Come la “tavolata cosmopolita” che si è tenuta al Teatro verde di Macchia di Giarre, una sorta di agorà nel bosco dove contadini bio, soci del Gas (Gruppi di acquisto solidale) Jonia, wwoofer, musicisti e semplici appassionati di agricoltura naturale, si sono incontrati per un momento conviviale di reciproca condivisione.

La tavolata cosmopolita che si è tenuta al Teatro verde di Macchia di Giarre

Ognuno ha messo sul fuoco, una pentola con il proprio piatto tipico, in un abbraccio culinario che andava dall’Appelkaka (una torta di mele svedese Svezia) alle Empanadas (America Latina), passando per il pollo alla cinese la parmigiana e il Tabbouleh libanese.

La tavola resta, infatti, il luogo del primo scambio culturale, anche per la rete del movimento Wwoof, nato nel Regno Unito negli anni Settanta dall’idea di Sue Coppard (la fondatrice) che diede il via ai primi soggiorni nelle fattorie biologiche in cambio di aiuto.
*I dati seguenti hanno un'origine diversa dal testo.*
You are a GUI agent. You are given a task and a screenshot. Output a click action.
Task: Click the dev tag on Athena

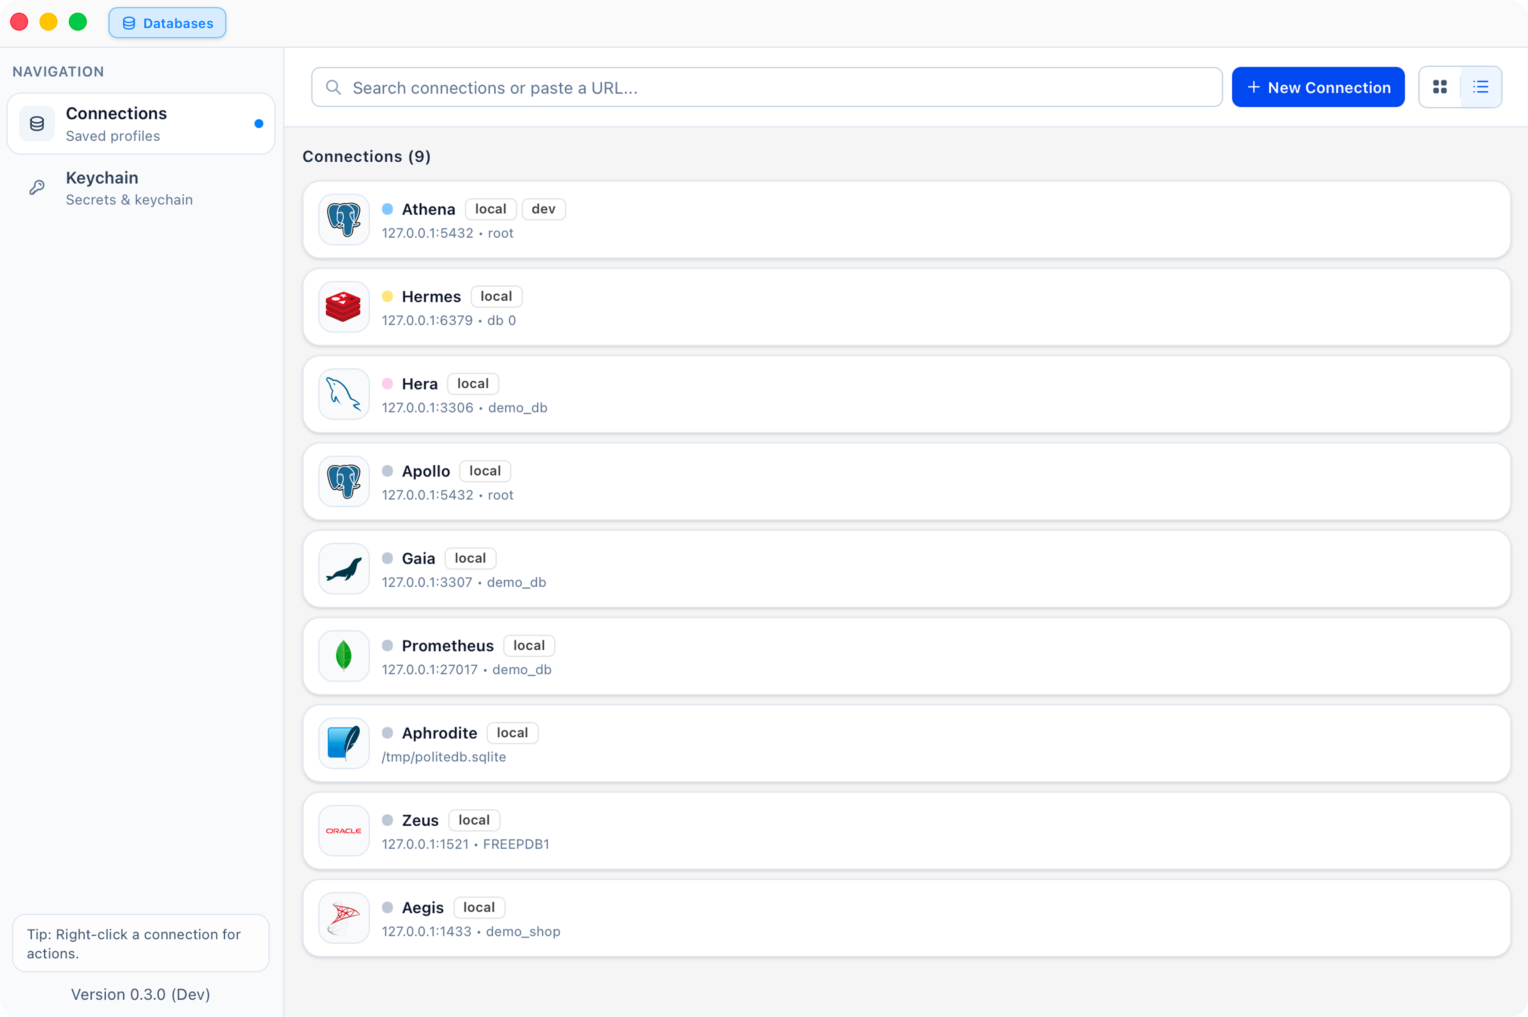pos(543,209)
L’agricoltura naturale e la vita semplice (due must del pensare ecologico) fanno il resto. «Faccio la scommessa – scrive Marc il wwoofer belga che ha deciso di vivere nella campagna ragusana – di rilanciare un posto in campagna, un tipo di agricoltura e di vita semplice basate sull’autoproduzione e l’autonomia economica. So che al 100% sarebbe un’utopia, ma cerco di avvicinarmi, dimostrando che si può vivere bene con un lavoro autogestito. Insomma, sono alla ricerca di un aumento della qualità della vita. Mi piacerebbe dimostrare quello che ancora si può fare e che vorrei fossimo in tanti a fare, perché ancora ci credo, e non sono il solo».